³ Shmuel, John. “When it comes to financial literacy, Canadians really overestimate their knowledge.” text in italic, LowestRates.ca, 6.27.2017, https://bit.ly/2nhNUnU.
⁴ “Financial Literacy.” Investopedia, 2018,https://bit.ly/2JZJUkW.
If one of them is improving your budgeting skills – or maybe just creating a budget in the first place – read on for some guidelines that may help reduce some of your expenses (including what you might call the essentials).
Start with debt and interest rates
If you have any loans in your name, rest assured there will be interest associated with those loans, unless you’ve got a really nice aunt who loaned you some money interest-free. From the borrower’s perspective, interest is simply the expense of receiving money from a creditor which you’re required to pay back over time. No one wants to pay higher interest than necessary.
In contrast to other expenses, like rent, food, or entertainment, interest itself produces absolutely no value for the borrower. The borrowed money may produce value, but the interest itself does not. For that reason, you’re going to want to pay as little interest on your loans as possible.
One strategy is to transfer credit card balances to lower APR credit cards – just beware of transfer fees. Read the fine print to make sure the new card actually carries a lower interest rate, as sometimes the rate after the introductory period may go up. If you can refinance any of your loans, like student, auto, or home, consider it. For example, there’s no reason to pay 5% if you can pay 4%. (Again, make sure you understand the terms and any fees involved.)
Slim down the essentials
This is the time when all items in your budget are going to come under consideration. Everything is on the table. For transportation, any reduction in cost you can make is going to depend on your location. If you live in a high-density urban area and you normally drive yourself or use public transit to get to work or other destinations, ask yourself if you can walk or cycle instead. These options often provide health benefits as well.
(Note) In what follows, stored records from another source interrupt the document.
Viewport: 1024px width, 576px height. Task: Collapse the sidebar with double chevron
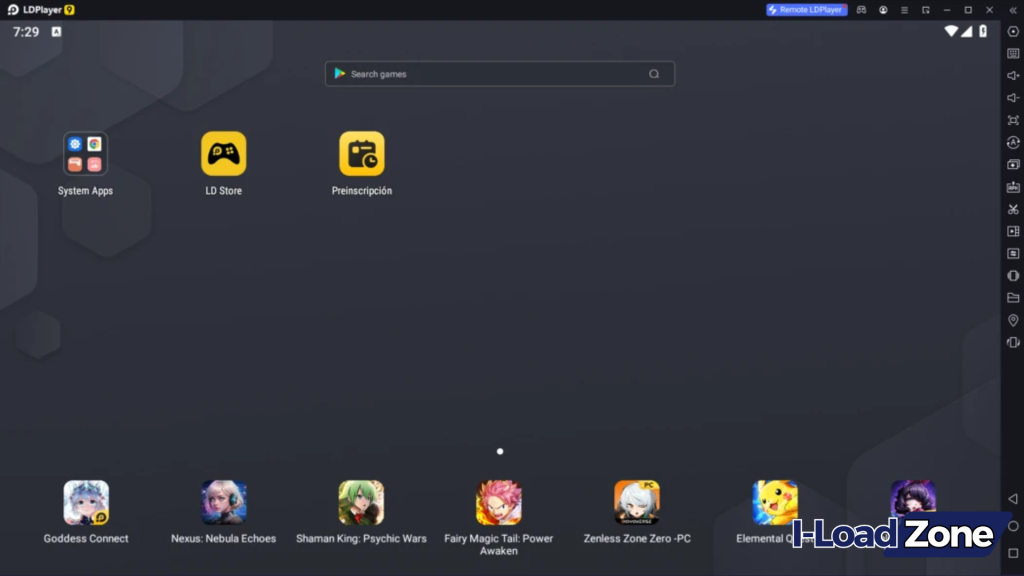coord(1012,10)
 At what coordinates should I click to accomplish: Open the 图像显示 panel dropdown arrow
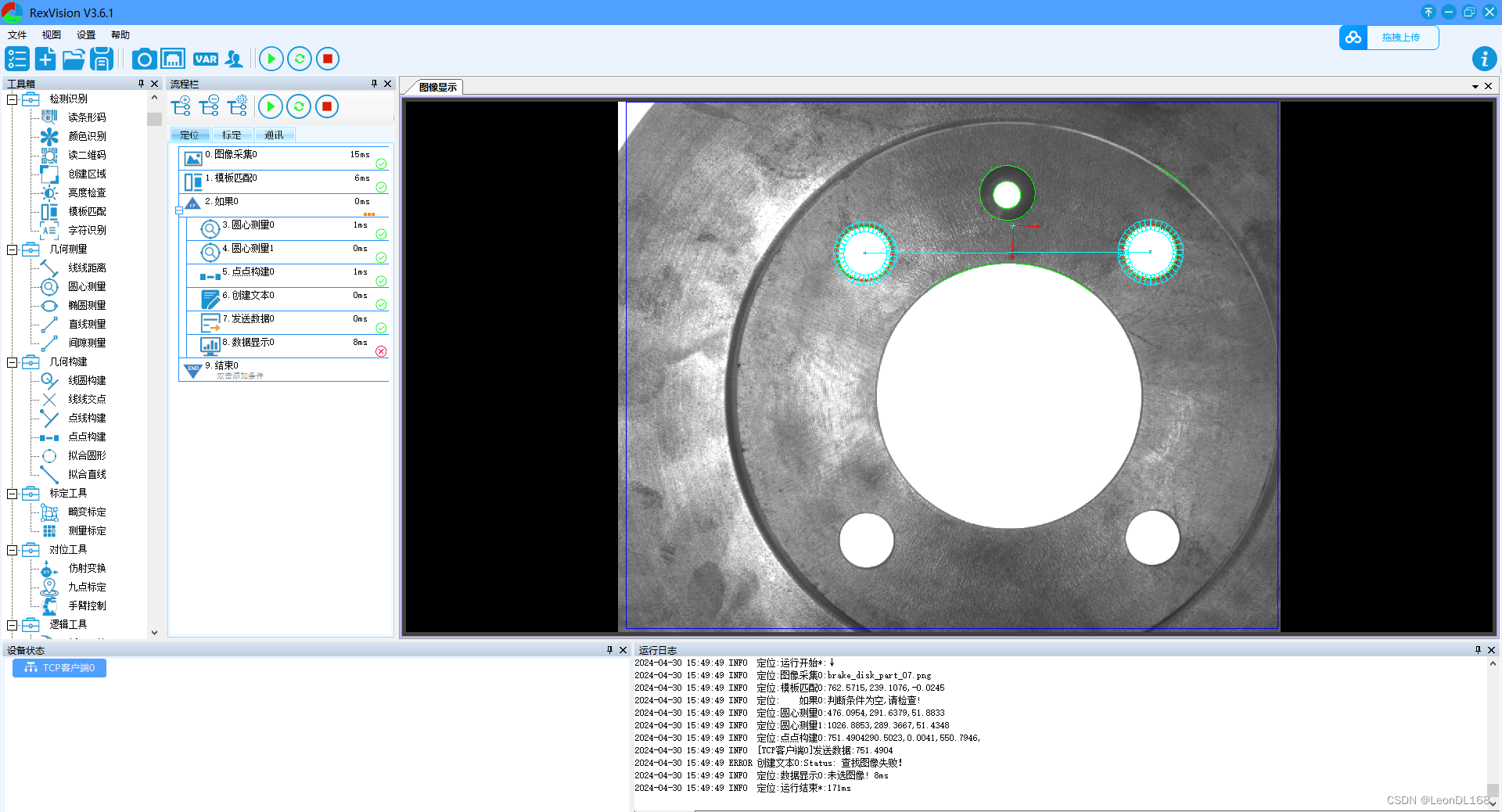pyautogui.click(x=1474, y=86)
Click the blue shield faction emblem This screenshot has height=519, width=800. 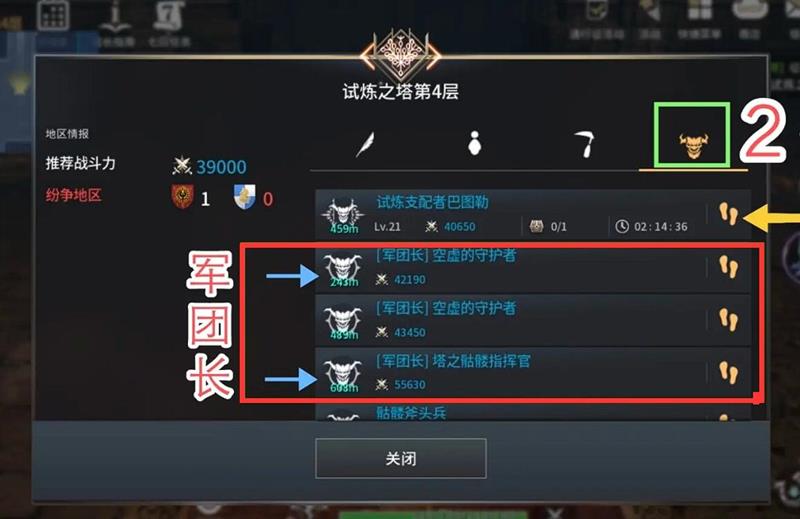[245, 197]
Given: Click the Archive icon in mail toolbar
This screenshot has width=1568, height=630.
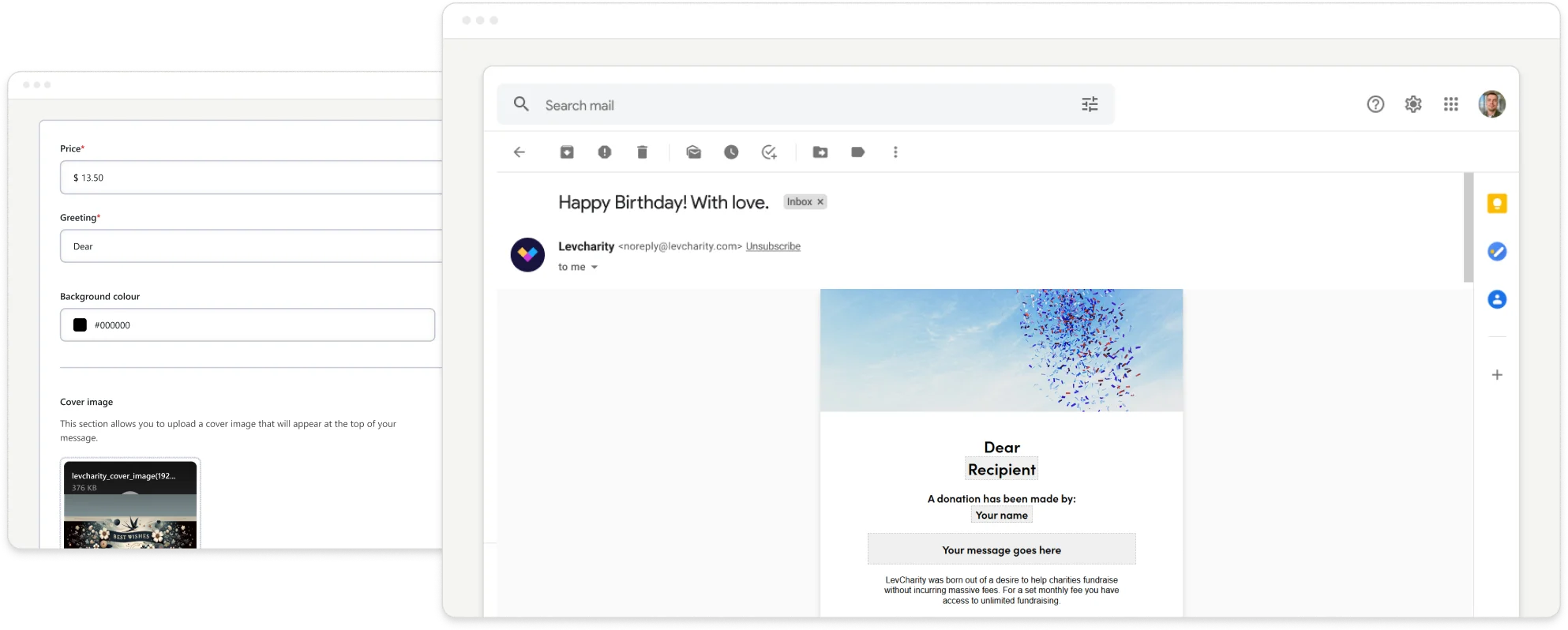Looking at the screenshot, I should click(567, 152).
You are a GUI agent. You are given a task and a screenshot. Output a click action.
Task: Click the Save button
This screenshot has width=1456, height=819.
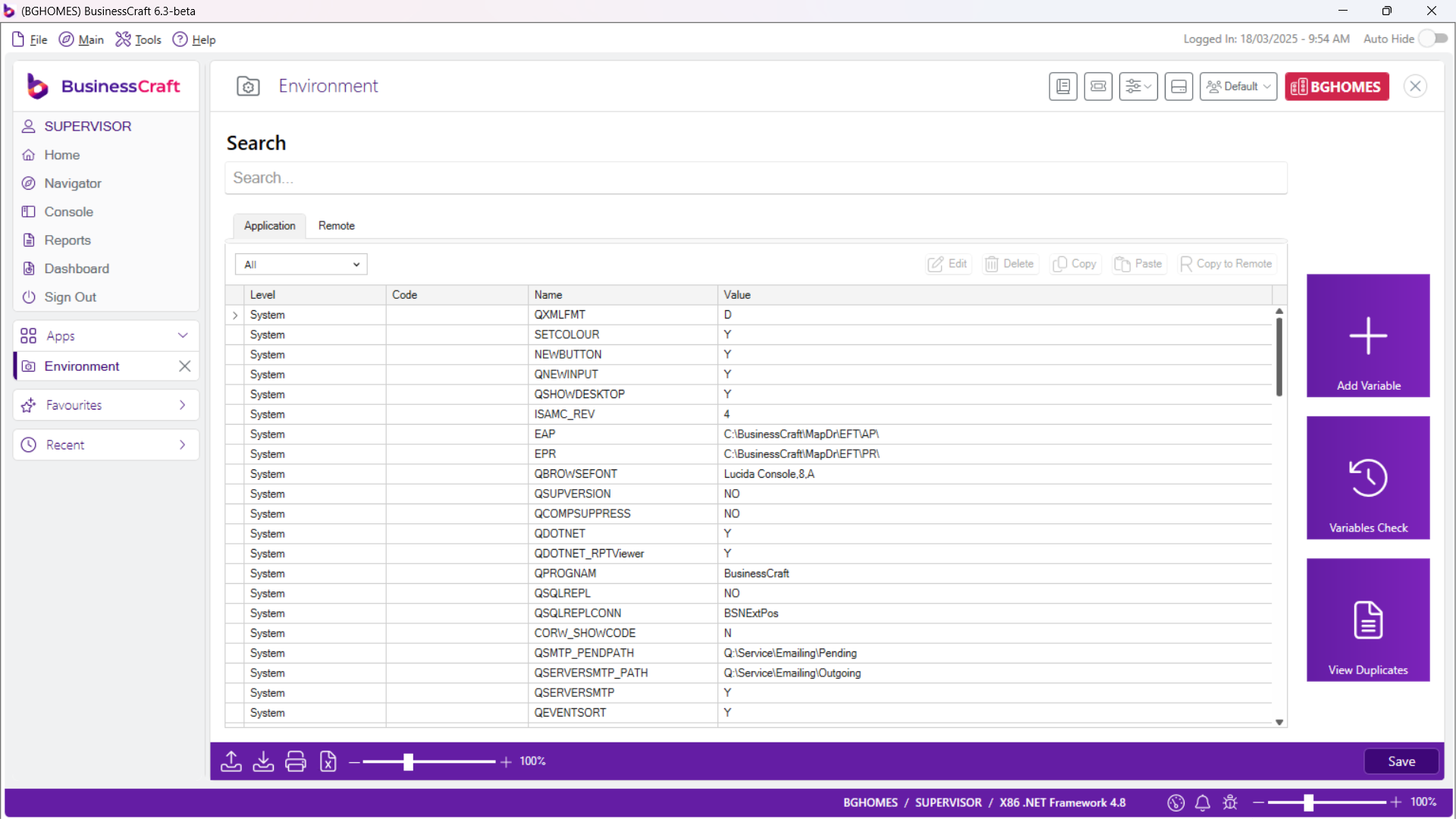pyautogui.click(x=1401, y=761)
The key? Look at the essential sections of your budget and mentally run through how you obtain those essentials, like driving to the nearest grocery store or who your landlord is. Then brainstorm alternatives for paying for these items or services – anything is fair game! (For example, would your landlord reduce your rent if you help out with yard maintenance?) Finally, do a little research and analysis to see if those alternatives are cheaper (and feasible).
The next step is to look at each non-essential and determine its utility to you. If you barely think about the actual purchase, you might have simply developed the routine of purchasing that item or service (think: “monthly movie subscription service you never use anymore”). In that case, the hardest part might be combing through your credit card statement and nixing the services you never use. Another example of routine, autopilot spending might be the soda you buy with your lunch. Do you really need it? Maybe not. Switching to tea or coffee that you can brew at home may be cheaper. And water is (usually) free.
Repeat this process with every non-essential. Are you really using your 10GB/mo mobile internet plan? If not, look for a lower, more cost-effective GB plan. The key here is to try to distinguish between convenience and necessity.
Don’t discount the discount
There are discounts everywhere, from loyalty programs to manufacturers’ coupons to seasonal specials. If there is an essential that burns your budget, it may be worth checking to see if you’re eligible for a government program.[i]
Some credit cards offer rewards programs, but be very careful to pay off the full amount each month to avoid accruing interest, otherwise your rewards could be negated.
Keep the big picture in mind
Sometimes it can be hard to justify the time and effort that might be involved to save $2 per day. It’s just two dollars, right? But look at the accumulated savings. Saving $2 per day for a year translates to over $700, or about $60 per month. If you choose to brew that tea instead of buying the soda, maybe you can afford the 10GB plan instead of the 1GB plan.